Salvayre allègue Bernanos, alors occupé à élaborer Les grands cimetières sous la lune, pour, sans mâcher les mots, dénoncer l'église espagnole qui tapinait avec les militaires, tandis que toute l'Europe catholique ferme sa gueule. Elle adopte aussi une forme d'engagement en écrivant, à l'évocation du goût des hommes d'argent pour la corruption : ...mon intérêt passionné pour les  récits de ma mère et celui de Bernanos tient pour l'essentiel aux échos qu'ils éveillent dans ma vie d'aujourd'hui
Affiche de Miró
Contrairement à ce que certaines critiques reprochent, je n'ai pas trouvé que l'auteure propose une vision simplifiée de cette guerre compliquée, bien qu'elle condamne avant tout le clan franquiste. À juste titre, semble-t-il, puisque les historiens ne renvoient pas dos à dos les deux camps et des charniers de la Terreur blanche sont encore découverts de nos jours en terre d'Espagne.

La langue espagnole est au cœur du roman, parce que cette fille de républicains tient à sa langue maternelle, avec son baroque, sa «charge», son «mauvais goût» – celui qui s'assume – qu'elle estime trop négligés par la littérature française, son beau parler et son classicisme.
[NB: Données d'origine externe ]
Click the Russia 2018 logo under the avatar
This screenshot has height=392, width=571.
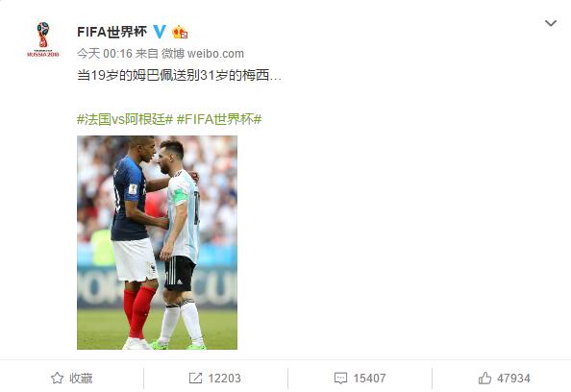[43, 54]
Elle explique très bien cela dans une interview lors de l'excellente émission Des mots de minuit (merci Calou). Ceci dit, les nombreuses phrases en version originale malheureusement non traduites (l'épigraphe non plus, merci l'éditeur) irriteront sans doute le lecteur non bilingue, – Bernard Pivot a lui-même souligné ce point – tandis que le fragnolmélange des deux langues du parler de Montse, est compréhensible, délicieux et comique (un extrait demain).

Autant la première partie du livre est très «espagnole», bousculée, vivante, presque désordonnée, autant l'auteur «s'assagit» ensuite pour se livrer à une narration des plus classiques, menant soigneusement le récit à son terme. D'où une impression générale d'asymétrie qui m'a un peu surpris. 
© Ulf Andersen / Getty Images
J'aurais sans doute préféré être surpris par le scénario lui-même, l'histoire de maman Montse loin d'être banale ne m'a pas transporté, mais le roman est original, audacieux et, tour de force de l'écrivaine, c'est un livre joyeux, jubilatoire, malgré la gravité des sujets. 

Curieusement, La compagnie des spectres avait reçu en 1997 l'anti-Goncourt, le prix Novembre (alias prix Décembre).

(Lu en version numérique ePub).

Le lien vers la vidéo de l'interview mentionnée fonctionne désormais correctement via  Des mots de minuit.

28 commentaires:

  1. J'ai aimé "La compagnie des spectres" et avant de lire ce Goncourt, je me tournerai vers "Sept femmes" qui a récolté beaucoup d'enthousiasme dans la blogosphère. Mais je serai très contente de lire l'extrait promis.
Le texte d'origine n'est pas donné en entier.